In a post that serves as a nice complement to my recent musings on Open Source Tools, Karl Voit notes that Microsoft is discontinuing OneNote. Although he’s too polite to say so directly, if you’re a OneNote user, you have no one to blame but yourself. OneNote suffers from all the disadvantages that I discussed in my Open Source Tools post: it runs on someone else’s computer, uses a proprietary file format, and, as Voit’s post reminds us, is subject to discontinuance at someone else’s whim.

Not being a Windows user, I’ve never used or even seen OneNote but I have read about it in Bell and Gemmell’s Total Recall. That’s the book that got me interested living a (more) digital life and eventually led me to Evernote. Like OneNote, Evernote’s purpose is to store all your data, whether it’s a Web page, a note, some audio, or whatever. Like OneNote it has a proprietary file format, runs on someone else’s server, and could be gone tomorrow. I no longer use it although I still pay for it and have a few notebooks containing material that I mostly don’t care about very much.
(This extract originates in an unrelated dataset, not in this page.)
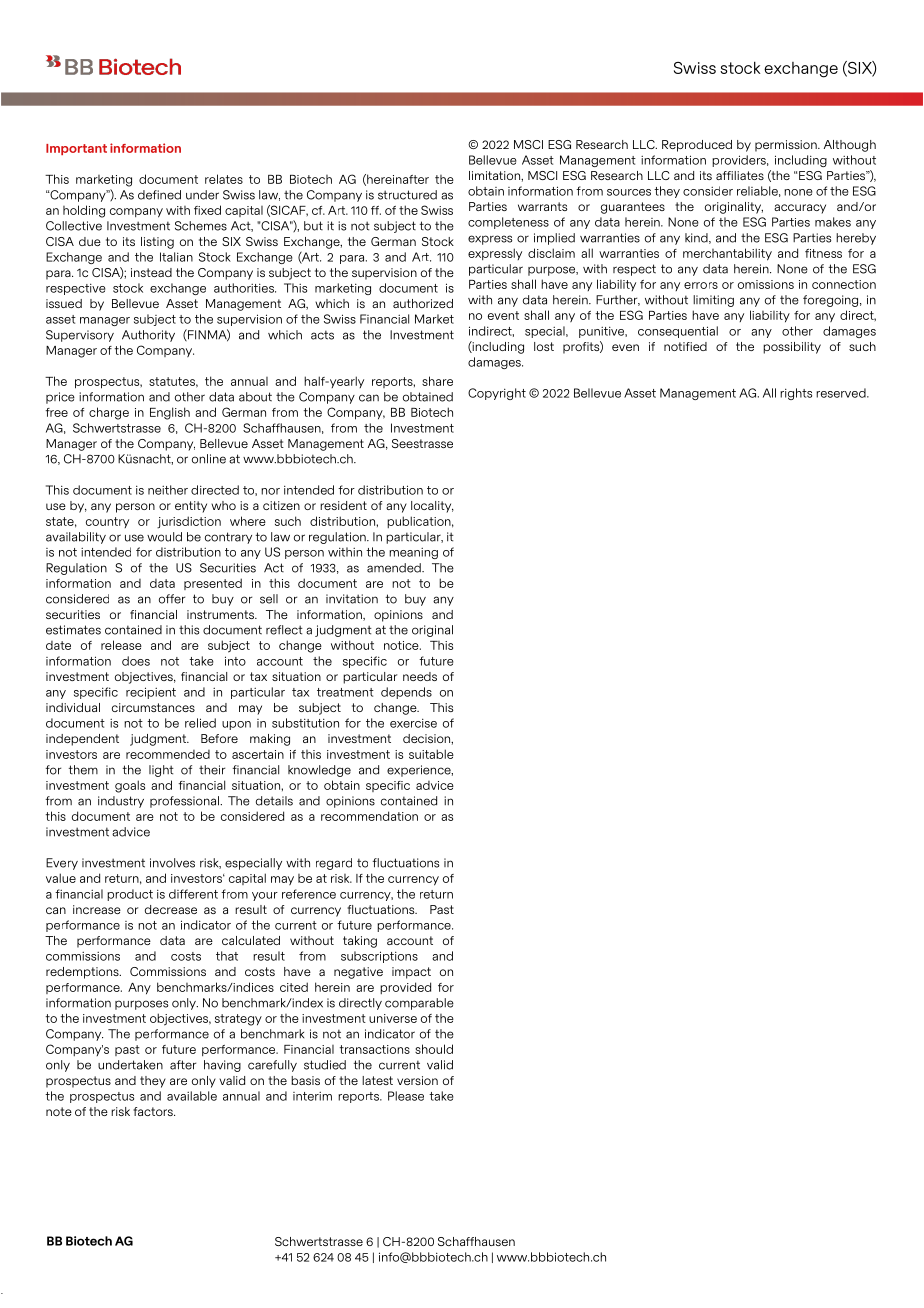 The width and height of the document is (924, 1308). What do you see at coordinates (432, 507) in the document?
I see `locality` at bounding box center [432, 507].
My solution for replacing these proprietary and, in the end, dangerous-to-use services is the same as Voit’s: switch to Org mode. Unlike OneNote and Evernote, Org runs on your own machine, is open source so it will always be there for you, and, most importantly, stores its data as plain text1. The data is readable by any application that knows about text.

Voit makes the case for Org mode in his post but by now we2 should all be familiar with it. For most of us, what’s required is to import any data we care about into Org so we no longer have to worry about what third parties are planning to do with their products.

Footnotes:

1

You can, of course, ask it to store a file that’s not text but that’s a function of the data itself, not how you’re storing it.

2

In this context, “we” means the community of Emacs users, of course.